I am trying to analytically evaluate
$$f(a,b)=\int_0^{2\pi} K_0(\sqrt{a^2+b^2-2ab\cos(\theta)}) d \theta$$
where $K_0$ is a modified Bessel function of the second kind and $a,b>0$. I happen to know the solution by a different method, it is
$$f(a,b)=2\pi I_0(\min \{ a,b \}) K_0(\max \{ a,b \})$$
where $I_0$ is a modified Bessel function of the first kind. But I don't know how to evaluate the integral directly, and CAS's seem to choke on it (though they can check the result above numerically just fine). It seems like it is probably useful to use the identity
$$K_0(x)=\int_0^\infty \frac{\cos(x t)}{\sqrt{t^2+1}} dt$$
and then interchange the order of integration, but then I still need to be able to compute
$$\int_0^{2\pi} \cos(\sqrt{a^2+b^2-2ab\cos(\theta)}) d \theta$$
for arbitrary $a,b>0$, before proceeding to the $dt$ integral.

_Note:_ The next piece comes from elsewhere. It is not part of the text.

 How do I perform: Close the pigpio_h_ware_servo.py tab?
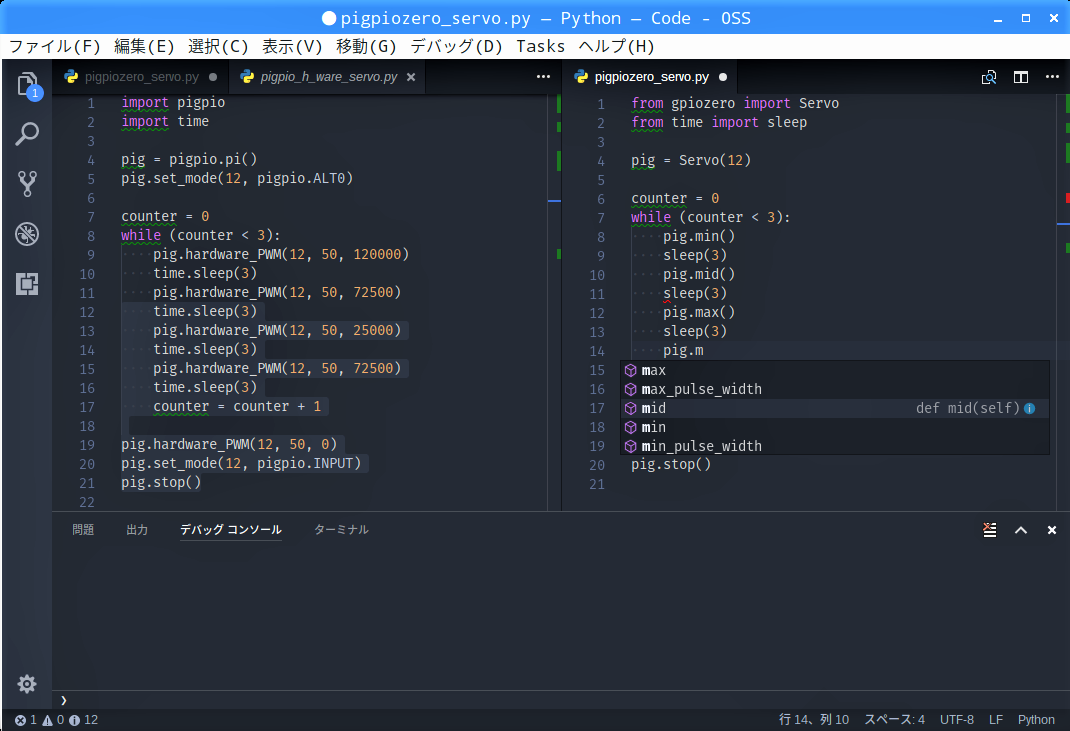[x=411, y=77]
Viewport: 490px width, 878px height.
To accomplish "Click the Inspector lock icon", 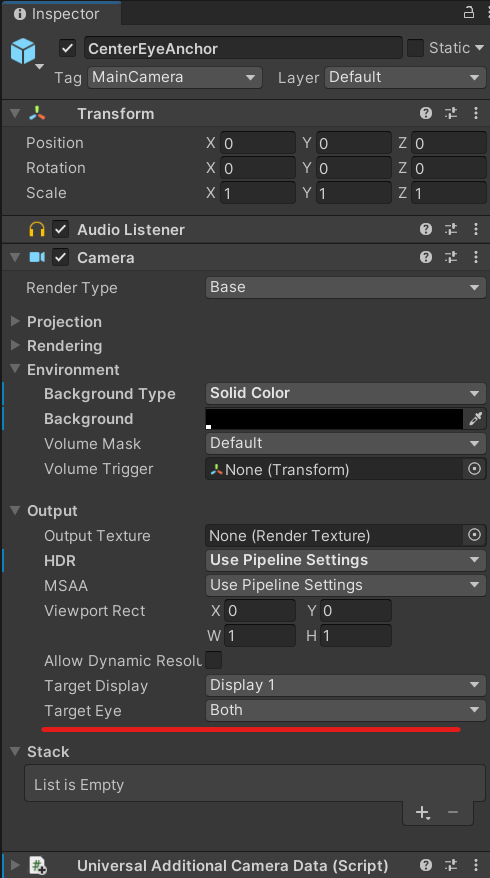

Note that the problem is significantly simpler when $a=b$ because in this case $\sqrt{a^2+b^2-2ab\cos(\theta)}=2a\sin(\theta/2)$; in this case the cosine integral is $2\pi J_0(2at)$, which results in the easier problem
$$2\pi \int_0^\infty \frac{J_0(2at)}{\sqrt{t^2+1}}.$$
But in the case $a \neq b$ I don't even see how to begin.